▶ [Exercise instructions] Each entry below has to be written out again without any change.

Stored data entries
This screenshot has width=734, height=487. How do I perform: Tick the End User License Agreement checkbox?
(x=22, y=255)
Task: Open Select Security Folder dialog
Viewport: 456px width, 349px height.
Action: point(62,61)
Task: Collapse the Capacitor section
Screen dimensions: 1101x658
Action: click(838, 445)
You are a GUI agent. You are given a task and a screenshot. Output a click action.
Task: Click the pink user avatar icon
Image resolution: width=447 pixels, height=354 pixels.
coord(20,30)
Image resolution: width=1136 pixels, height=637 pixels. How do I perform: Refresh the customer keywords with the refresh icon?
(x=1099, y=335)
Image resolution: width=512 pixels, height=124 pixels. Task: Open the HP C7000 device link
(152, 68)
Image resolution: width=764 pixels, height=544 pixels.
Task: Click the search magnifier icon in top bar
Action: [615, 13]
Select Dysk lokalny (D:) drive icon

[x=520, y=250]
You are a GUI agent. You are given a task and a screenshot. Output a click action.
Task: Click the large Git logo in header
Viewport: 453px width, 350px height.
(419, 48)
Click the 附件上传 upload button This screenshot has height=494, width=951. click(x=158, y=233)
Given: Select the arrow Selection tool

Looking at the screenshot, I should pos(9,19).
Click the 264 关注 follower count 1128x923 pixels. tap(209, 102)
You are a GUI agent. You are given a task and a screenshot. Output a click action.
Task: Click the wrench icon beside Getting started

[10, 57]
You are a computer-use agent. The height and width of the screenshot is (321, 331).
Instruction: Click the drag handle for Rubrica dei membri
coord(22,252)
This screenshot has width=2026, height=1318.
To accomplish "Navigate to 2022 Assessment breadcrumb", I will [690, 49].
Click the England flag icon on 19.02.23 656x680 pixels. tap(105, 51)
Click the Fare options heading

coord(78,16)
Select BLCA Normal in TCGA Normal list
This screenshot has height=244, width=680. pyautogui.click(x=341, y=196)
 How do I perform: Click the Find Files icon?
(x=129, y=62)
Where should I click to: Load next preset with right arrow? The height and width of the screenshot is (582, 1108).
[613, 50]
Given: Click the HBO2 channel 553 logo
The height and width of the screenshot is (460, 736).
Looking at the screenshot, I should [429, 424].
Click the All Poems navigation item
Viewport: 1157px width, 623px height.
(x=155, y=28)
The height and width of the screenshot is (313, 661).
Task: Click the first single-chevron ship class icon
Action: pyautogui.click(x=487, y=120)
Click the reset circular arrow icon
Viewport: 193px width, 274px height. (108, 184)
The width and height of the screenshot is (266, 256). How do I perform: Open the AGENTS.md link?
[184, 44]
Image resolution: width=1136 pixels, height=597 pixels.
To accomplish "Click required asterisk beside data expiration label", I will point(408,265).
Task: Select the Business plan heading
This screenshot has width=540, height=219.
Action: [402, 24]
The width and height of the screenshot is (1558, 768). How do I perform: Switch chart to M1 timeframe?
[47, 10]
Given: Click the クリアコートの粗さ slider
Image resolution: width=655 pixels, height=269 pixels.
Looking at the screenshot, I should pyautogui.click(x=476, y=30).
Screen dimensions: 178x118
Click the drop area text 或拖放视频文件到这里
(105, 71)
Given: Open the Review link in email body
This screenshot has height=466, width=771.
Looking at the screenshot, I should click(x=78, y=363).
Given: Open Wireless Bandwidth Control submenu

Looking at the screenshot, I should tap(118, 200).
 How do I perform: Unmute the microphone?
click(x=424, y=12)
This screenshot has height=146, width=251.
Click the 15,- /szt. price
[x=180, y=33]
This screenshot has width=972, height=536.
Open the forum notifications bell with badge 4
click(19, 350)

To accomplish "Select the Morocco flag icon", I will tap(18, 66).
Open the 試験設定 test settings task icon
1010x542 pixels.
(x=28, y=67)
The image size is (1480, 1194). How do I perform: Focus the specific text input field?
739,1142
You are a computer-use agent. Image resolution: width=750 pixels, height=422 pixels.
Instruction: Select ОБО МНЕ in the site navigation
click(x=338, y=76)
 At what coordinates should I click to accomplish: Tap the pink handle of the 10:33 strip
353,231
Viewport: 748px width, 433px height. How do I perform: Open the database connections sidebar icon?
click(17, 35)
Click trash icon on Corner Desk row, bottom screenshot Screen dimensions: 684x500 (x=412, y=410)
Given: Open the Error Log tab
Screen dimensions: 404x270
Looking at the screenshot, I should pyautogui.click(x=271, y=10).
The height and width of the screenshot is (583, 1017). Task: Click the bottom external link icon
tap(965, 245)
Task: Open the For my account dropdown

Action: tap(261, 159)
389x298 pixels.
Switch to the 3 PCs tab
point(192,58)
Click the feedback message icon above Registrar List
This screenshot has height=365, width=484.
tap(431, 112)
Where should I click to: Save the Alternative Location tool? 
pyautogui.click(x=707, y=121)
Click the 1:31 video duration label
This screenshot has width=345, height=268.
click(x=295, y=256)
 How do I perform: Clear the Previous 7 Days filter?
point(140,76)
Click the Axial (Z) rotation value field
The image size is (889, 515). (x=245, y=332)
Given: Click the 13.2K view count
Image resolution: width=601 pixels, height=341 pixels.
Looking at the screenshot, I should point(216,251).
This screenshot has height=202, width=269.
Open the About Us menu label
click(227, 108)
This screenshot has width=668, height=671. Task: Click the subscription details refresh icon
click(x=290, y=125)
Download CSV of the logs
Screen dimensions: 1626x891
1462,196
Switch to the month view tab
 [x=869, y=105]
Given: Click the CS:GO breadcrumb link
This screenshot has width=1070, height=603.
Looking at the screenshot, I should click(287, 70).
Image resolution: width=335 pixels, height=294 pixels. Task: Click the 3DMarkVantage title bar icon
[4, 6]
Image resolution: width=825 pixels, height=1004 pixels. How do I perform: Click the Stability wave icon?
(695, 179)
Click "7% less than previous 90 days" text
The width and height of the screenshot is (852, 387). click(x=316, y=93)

▶ [Task result]
This screenshot has width=734, height=487. How do I perform: Tick the End User License Agreement checkbox?
(x=22, y=255)
Task: Open Select Security Folder dialog
Viewport: 456px width, 349px height.
Action: point(62,61)
Task: Collapse the Capacitor section
Screen dimensions: 1101x658
Action: click(838, 445)
You are a GUI agent. You are given a task and a screenshot. Output a click action.
Task: Click the pink user avatar icon
Image resolution: width=447 pixels, height=354 pixels.
coord(20,30)
Image resolution: width=1136 pixels, height=637 pixels. How do I perform: Refresh the customer keywords with the refresh icon?
(x=1099, y=335)
Image resolution: width=512 pixels, height=124 pixels. Task: Open the HP C7000 device link
(152, 68)
Image resolution: width=764 pixels, height=544 pixels.
Task: Click the search magnifier icon in top bar
Action: [615, 13]
Select Dysk lokalny (D:) drive icon

[x=520, y=250]
You are a GUI agent. You are given a task and a screenshot. Output a click action.
Task: Click the large Git logo in header
Viewport: 453px width, 350px height.
(419, 48)
Click the 附件上传 upload button This screenshot has height=494, width=951. click(x=158, y=233)
Given: Select the arrow Selection tool

Looking at the screenshot, I should pos(9,19).
Click the 264 关注 follower count 1128x923 pixels. tap(209, 102)
You are a GUI agent. You are given a task and a screenshot. Output a click action.
Task: Click the wrench icon beside Getting started

[10, 57]
You are a computer-use agent. The height and width of the screenshot is (321, 331).
Instruction: Click the drag handle for Rubrica dei membri
coord(22,252)
This screenshot has width=2026, height=1318.
To accomplish "Navigate to 2022 Assessment breadcrumb", I will [690, 49].
Click the England flag icon on 19.02.23 656x680 pixels. tap(105, 51)
Click the Fare options heading

coord(78,16)
Select BLCA Normal in TCGA Normal list
This screenshot has height=244, width=680. pyautogui.click(x=341, y=196)
 How do I perform: Click the Find Files icon?
(x=129, y=62)
Where should I click to: Load next preset with right arrow? The height and width of the screenshot is (582, 1108).
[613, 50]
Given: Click the HBO2 channel 553 logo
The height and width of the screenshot is (460, 736).
Looking at the screenshot, I should [429, 424].
Click the All Poems navigation item
Viewport: 1157px width, 623px height.
(x=155, y=28)
The height and width of the screenshot is (313, 661).
Task: Click the first single-chevron ship class icon
Action: pyautogui.click(x=487, y=120)
Click the reset circular arrow icon
Viewport: 193px width, 274px height. (108, 184)
The width and height of the screenshot is (266, 256). How do I perform: Open the AGENTS.md link?
[184, 44]
Image resolution: width=1136 pixels, height=597 pixels.
To accomplish "Click required asterisk beside data expiration label", I will point(408,265).
Task: Select the Business plan heading
This screenshot has width=540, height=219.
Action: [402, 24]
The width and height of the screenshot is (1558, 768). How do I perform: Switch chart to M1 timeframe?
[47, 10]
Given: Click the クリアコートの粗さ slider
Image resolution: width=655 pixels, height=269 pixels.
Looking at the screenshot, I should pyautogui.click(x=476, y=30).
Screen dimensions: 178x118
Click the drop area text 或拖放视频文件到这里
(105, 71)
Given: Open the Review link in email body
This screenshot has height=466, width=771.
Looking at the screenshot, I should click(x=78, y=363).
Given: Open Wireless Bandwidth Control submenu

Looking at the screenshot, I should tap(118, 200).
 How do I perform: Unmute the microphone?
click(x=424, y=12)
This screenshot has height=146, width=251.
Click the 15,- /szt. price
[x=180, y=33]
This screenshot has width=972, height=536.
Open the forum notifications bell with badge 4
click(19, 350)

To accomplish "Select the Morocco flag icon", I will tap(18, 66).
Open the 試験設定 test settings task icon
1010x542 pixels.
(x=28, y=67)
The image size is (1480, 1194). How do I perform: Focus the specific text input field?
739,1142
You are a computer-use agent. Image resolution: width=750 pixels, height=422 pixels.
Instruction: Select ОБО МНЕ in the site navigation
click(x=338, y=76)
 At what coordinates should I click to accomplish: Tap the pink handle of the 10:33 strip
353,231
Viewport: 748px width, 433px height. How do I perform: Open the database connections sidebar icon?
click(17, 35)
Click trash icon on Corner Desk row, bottom screenshot Screen dimensions: 684x500 (x=412, y=410)
Given: Open the Error Log tab
Screen dimensions: 404x270
Looking at the screenshot, I should pyautogui.click(x=271, y=10).
The height and width of the screenshot is (583, 1017). Task: Click the bottom external link icon
tap(965, 245)
Task: Open the For my account dropdown

Action: tap(261, 159)
389x298 pixels.
Switch to the 3 PCs tab
point(192,58)
Click the feedback message icon above Registrar List
This screenshot has height=365, width=484.
tap(431, 112)
Where should I click to: Save the Alternative Location tool? 
pyautogui.click(x=707, y=121)
Click the 1:31 video duration label
This screenshot has width=345, height=268.
click(x=295, y=256)
 How do I perform: Clear the Previous 7 Days filter?
point(140,76)
Click the Axial (Z) rotation value field
The image size is (889, 515). (x=245, y=332)
Given: Click the 13.2K view count
Image resolution: width=601 pixels, height=341 pixels.
Looking at the screenshot, I should point(216,251).
This screenshot has height=202, width=269.
Open the About Us menu label
click(227, 108)
This screenshot has width=668, height=671. Task: Click the subscription details refresh icon
click(x=290, y=125)
Download CSV of the logs
Screen dimensions: 1626x891
1462,196
Switch to the month view tab
 [x=869, y=105]
Given: Click the CS:GO breadcrumb link
This screenshot has width=1070, height=603.
Looking at the screenshot, I should click(287, 70).
Image resolution: width=335 pixels, height=294 pixels. Task: Click the 3DMarkVantage title bar icon
[4, 6]
Image resolution: width=825 pixels, height=1004 pixels. How do I perform: Click the Stability wave icon?
(695, 179)
Click "7% less than previous 90 days" text
The width and height of the screenshot is (852, 387). click(x=316, y=93)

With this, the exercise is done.